What do these important confessions reveal about the Baptist view of divine sovereignty and human responsibility?

First, Baptists believe that the lost sinner is responsible for his condemnation and that only he deserves the blame for it.

In the beginning man was innocent of sin and was endowed by his Creator with freedom of choice. By his free choice man sinned against God and brought sin into the human race. Through the temptation of Satan man transgressed the command of God, and fell from his original innocence whereby his posterity inherit a nature and an environment inclined toward sin. Therefore, as soon as they are capable of moral action, they become transgressors and are under condemnation. Only the grace of God can bring man into His holy fellowship and enable man to fulfill the creative purpose of God. (BFM Art. III)

The BFM reiterated its affirmation of man’s free choice in article V by insisting that election is consistent “with the free agency of man.” The NHBC was even more explicit on this point. It insisted “that nothing prevents the salvation of the greatest sinner on earth except his own voluntary refusal to submit to the Lord Jesus Christ, which refusal will subject him to an aggravated condemnation” (Emphasis added). A view that portrays God as preventing those who want to repent and believe from doing so is clearly beyond the parameters of the BFM and NHBC. Although these confessions affirm divine sovereignty in salvation, they just as strongly affirm human freedom and responsibility.

The BFM and NHBC show that Southern Baptists over the last two centuries have affirmed that in some mysterious way God is completely sovereign and humans are fully responsible creatures. We affirm both divine sovereignty and human responsibility because the Bible clearly teaches both. We may not be able to reconcile logically these two affirmations, but we seek to hold them in a proper biblical balance.

Second, Baptists believe that God is the cause of our salvation from beginning to end and that only He deserves glory for it.

The BFM affirms three important truths about divine election. Let’s begin to unpack these.

A. The BFM insists that divine election is “gracious.” This means that election is an undeserved gift. We did nothing to earn it or to qualify for it.

Election is the gracious purpose of God, according to which He regenerates, justifies, sanctifies, and glorifies sinners. It is consistent with the free agency of man, and comprehends all the means in connection with the end. It is the glorious display of God’s sovereign goodness, and is infinitely wise, holy, and unchangeable. It excludes boasting and promotes humility. (BFM Art. V)

God chose us for salvation, not because of any good in us, but solely because of His great mercy and grace. This is implied both by the description of election as “gracious” and by the description of election as “unchangeable.” If election were dependent on human actions, a person would become elect after he met certain qualifications. The unchangeable nature of election demonstrates that it is grounded in the unchanging will of God rather than the actions of fickle human beings.

The BFM also portrays election as effective and unfailing. Notice that God actually regenerates, justifies, sanctifies, and glorifies sinners “according to” his gracious purpose in election. The grammar of the confession implies that the purpose of God in election will come to fulfillment. The statement that election “comprehends all the means in connection with the end” shows that God graciously grants to the sinner all that is necessary to fulfill His gracious purpose in election.

B. God granted us repentance from sin and faith in Christ as gracious gifts.

Source data:
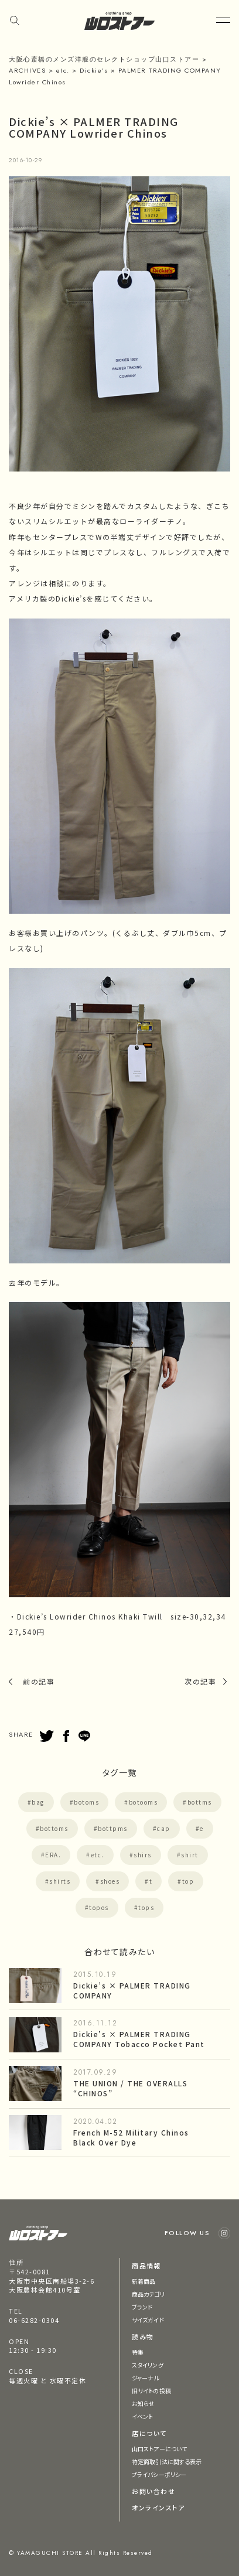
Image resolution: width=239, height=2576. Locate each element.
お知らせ (143, 2403)
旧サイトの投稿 (151, 2390)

Tasks to complete:
1. According to the passage on Baptist confessions, what does the NHBC say is the only thing that prevents the salvation of the greatest sinner on earth?
2. Rewrite the part of the passage on Baptist confessions starting with "Election is the" and going on through "fickle human beings.", using "meekness" in place of "humility".

Solution set:
1. His own voluntary refusal to submit to the Lord Jesus Christ.

2.
Election is the gracious purpose of God, according to which He regenerates, justifies, sanctifies, and glorifies sinners. It is consistent with the free agency of man, and comprehends all the means in connection with the end. It is the glorious display of God’s sovereign goodness, and is infinitely wise, holy, and unchangeable. It excludes boasting and promotes meekness. (BFM Art. V)

God chose us for salvation, not because of any good in us, but solely because of His great mercy and grace. This is implied both by the description of election as “gracious” and by the description of election as “unchangeable.” If election were dependent on human actions, a person would become elect after he met certain qualifications. The unchangeable nature of election demonstrates that it is grounded in the unchanging will of God rather than the actions of fickle human beings.